Extrait -
▼

Le 18 février 1992, Laurent Gbagbo alors leader de l’opposition ivoirienne a échappé à un assassinat programmé. C’est en tout cas la substance du témoignage inédit du colonel Batté Christophe, capitaine de la gendarmerie à l’époque, qui s’est retrouvé au cœur des événements par un concours de circonstances. Notre Voie : C’est bientôt le 19ème anniversaire de la marche du 18 février 1992. Au cours de cette marche on vous a longuement cité et parlé de vous, du maintien d’ordre etc. Mais on dit aussi que c’est vous qui avez sauvé la vie au président Laurent Gbagbo, à l’époque président du Front populaire ivoirien (FPI). Est-ce que on peut revenir sur cette manifestation, sur ce que vous avez vu?
Colonel Batté Christophe : Avant de parler de l’événement, je voudrais vous dire merci pour l’invitation que vous me faites. Parce que cela fait 19 ans que l’événement a eu lieu. Il y a eu beaucoup de témoignages. Mais le mien n’a jamais été entendu. Et je crois que c’est une occasion opportune que je saisis pour dire ce que j’ai vécu en tant qu’acteur.
N.V. : En tant que gendarme, comment vous vous êtes retrouvé au cœur de l’événement ? Etiez-vous en mission?
Col. B.C: J’étais en mission, désigné par le général Tanny, qui était le commandant supérieur de la gendarme. J’étais de repos ce jour après une permanence. Ce qu’on appelle en terme militaire un repos-dispo. J’étais donc de repos mais présent sur le lieu de service. Lorsque les incidents ont éclaté au niveau de la cité administrative, le général Tanny m’a demandé de prendre les éléments de piqué qui étaient en réserve pour intervenir sur le terrain. Parce qu’il semblerait que les éléments qui étaient pré-positionnés sur le terrain étaient débordés. Voici les raisons qui m’ont amené sur le terrain, avec une trentaine d’éléments.
N.V. : Que veut dire «les éléments de piqué»?
Col. B.C. : Les éléments de piqué sont une unité de réserve qu’on a toujours sous la main pour prêter main forte ou servir de renfort aux éléments qui sont en mission sur le terrain lorsque ceux-ci sont débordés.
N.V. : Quelle fonction occupiez-vous à cette époque à la gendarmerie?
Col. B.C: J’étais le chargé des relations publiques du commandement supérieur de la gendarmerie. Et j’exerçais au groupement de la documentation des recherches (GDR). En tant que militaire, je pouvais de temps en temps intervenir sur le terrain.
N.V. : Vous étiez souvent désigné pour encadrer les marches sur le terrain n’est-ce pas?
Col. B.C: C’est beaucoup plus tard que j’ai compris pourquoi on me désignait souvent pour encadrer les marches des partis de l’opposition. Au départ je pensais que c’était une marque de confiance parce que je menais bien les missions. Par la suite, j’ai compris que c’était une manière de me surveiller parce que l’on me soupçonnait de connivence avec l’opposition. Cependant, je faisais mon travail régalien. J’allais sur le terrain sans état d’âme
N.V. : Les soupçons dont vous parliez étaient-ils fondés ou non?

▲

Contenu des données -

▼

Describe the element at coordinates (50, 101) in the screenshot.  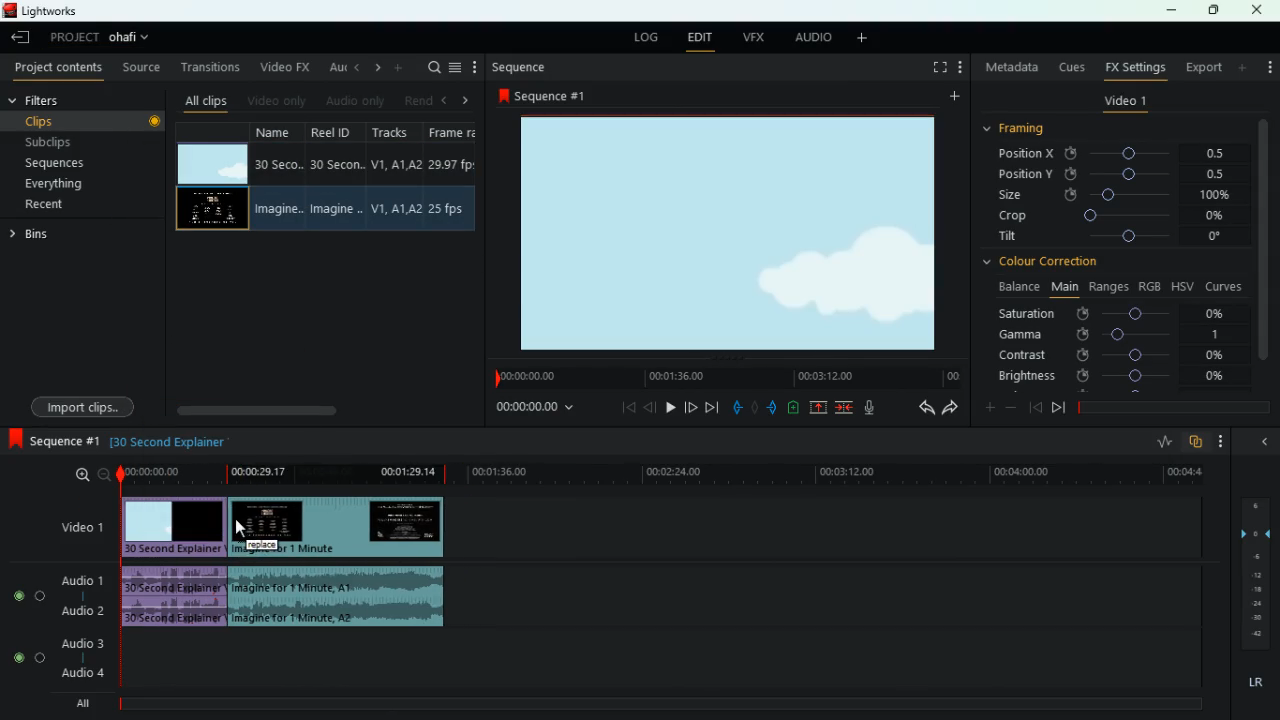
I see `filters` at that location.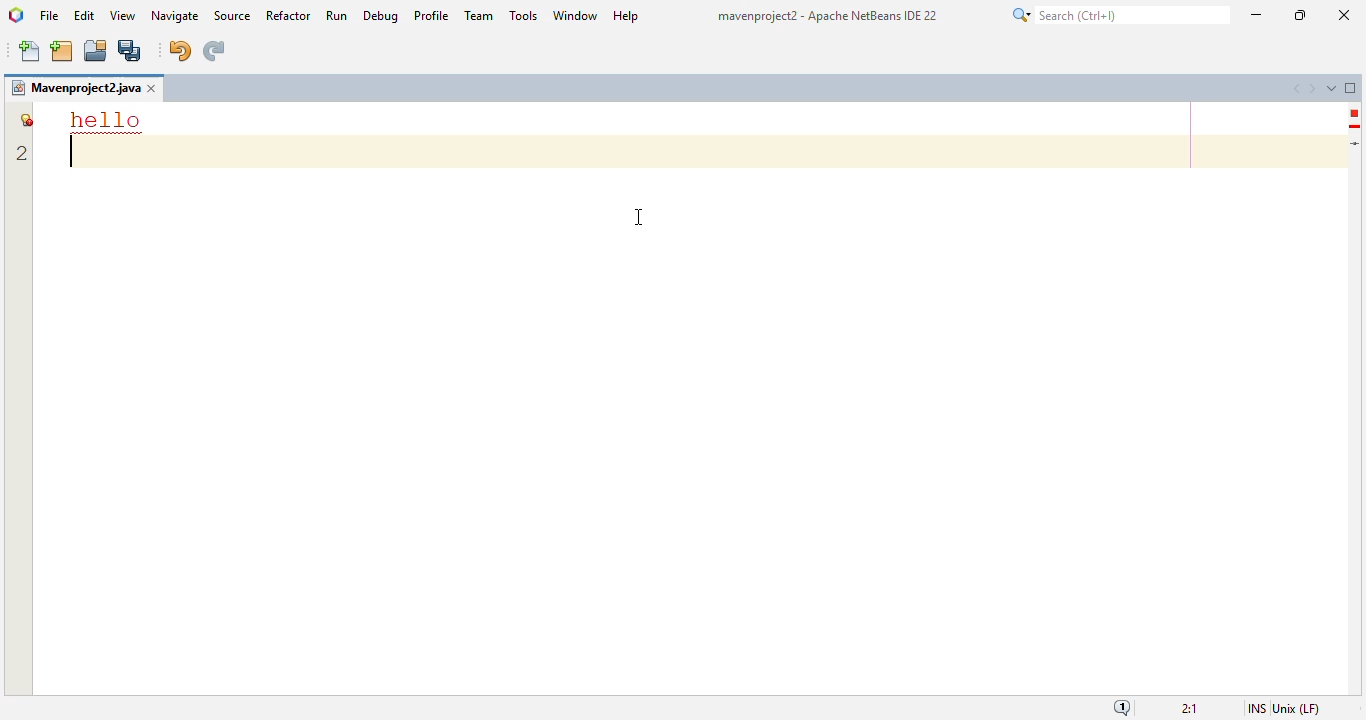 The width and height of the screenshot is (1366, 720). What do you see at coordinates (523, 14) in the screenshot?
I see `tools` at bounding box center [523, 14].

▲

Votre objectif - D'après l'extrait, quelle fonction le colonel Batté Christophe occupait-il à la gendarmerie à l'époque ? Le matériel fourni n'a aucun rapport avec l'extrait.

Le résultat - Il était le chargé des relations publiques du commandement supérieur de la gendarmerie.